5. FORECASTER EVALUATION OF BUFKIT
At the conclusion of the 1995-1996 LES season, forecasters at NWSFO Buffalo and other NWS offices participating in the LES Project were asked to evaluate the effectiveness and LES tools and data sets. Figure 4 depicts the mean score NWSFO Buffalo staff gave LES tools used during the LES season. The forecasters found the BUFKIT display of early eta (48 km) forecast profiles was the most effective tool in forecasting LES. They stated that this high score could be attributed to two factors:
- the early eta profiles provided the vertical resolution needed to determine cap height, lake-induced absolute instability, and shear profiles below 700 mb.
- the data was available in a timely manner. Often, the data arrived early enough to allow forecasters to prepare a morning forecast instead of just a forecast update.
Profile data sets that failed to achieve this balance of resolution and timeliness were scored lower. The meso-eta version of BUFKIT was scored lower primarily because it was not routinely available until after the afternoon forecast were disseminated to the public and media.
The effectiveness of BUFKIT for LES forecasting were reflected in other Eastern Region forecast offices participating in the LES project. Forecasters in Eastern Region considered 1-hour model soundings to be the most critical data source for forecasting LES with the BUFKIT display application enabling forecasters to efficiently display and analyze this model output (Carter et al 1996).
The use of BUFKIT to display high resolution profile model output has significantly enhanced the forecasters' ability to predict the onset, duration, and intensity of LES bands. This application combines animation of critical LES parameters with ease of use to provide the forecaster with insight to the lake effect snow process. The Rapid Application Development language used by BUFKIT allows the program to continue change as model output capabilities and LES forecasting techniques evolve.
Carter, G. M. , T. L. Salem, and M. A. Wool, 1996: The use of new technology for enhanced snow forecasts in the vicinity of Lakes Erie and Ontario. Preprints, 15th Conf. on Wea. Anal. and Forecasting, Amer. Meteor. Soc., Norfolk, VA. 567-572.
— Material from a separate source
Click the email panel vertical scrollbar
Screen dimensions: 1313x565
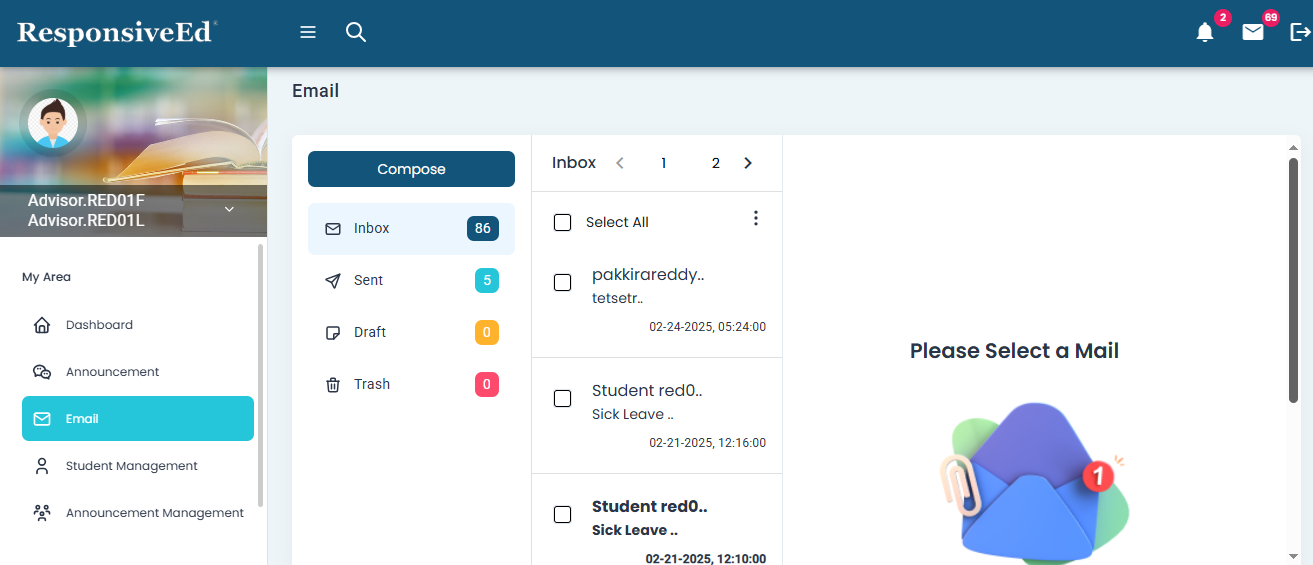1293,280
Jensenius, J. 1990: Personal communication. NWS Techniques Development Lab. Washington, D.C.
Kolker, B., 1978: Current forecast procedures for lake effect snow in western New York especially related to the 1976-1977 and 1977-1978 winters. Proc. Of the 35th Ann. Eastern Snow Conf., Hanover, NH, 17-35. [Available from United States Army, CRREL, 72 Lyme Rd., Hanover, NH 03755]
Niziol, T. A. and J. M. Levan, 1992: Forecast procedures for mesoscale lake induced snow events in the eastern U.S., Preprints, Symposium on Wea. Forecasting, Amer. Meteor. Soc., Atlanta, 202-209.
_____, and E. A. Mahoney 1997: The use of high resolution hourly soundings for the prediction of lake effect snow. Preprints, 13th Intl. Conf. On Interactive Info. and Processing Sys. (IIPS) for Meteorology, Oceanography, and Hydrology, Amer. Meteor. Soc., Long Beach, CA. (elsewhere in this volume).
Reinking, R. F., R. Caiazza, R. A. Kropfli, B. Orr, B. E. Martner, T. A. Niziol, G. P. Byrd, R. S. Penc, R. J. Zamora, J. B. Snider, R. J. Ballentine, A. J. Stamm, C. D. Bedford, P. Joe, A. J. Koscielny, 1993: Lake Ontario winter storms (LOWS) project. Bull. Amer. Meteor. Soc., 74, 1828-1849.
Waldstreicher, J. S., T. A. Niziol, E. A. Mahoney, 1996: Lake effect snow forecasting - 1985 to 1995: A decade of scientific and public service advancements. Preprints, 15th Conf. On Wea. Analysis and Forecasting, Amer. Meteor. Soc., Norfolk VA.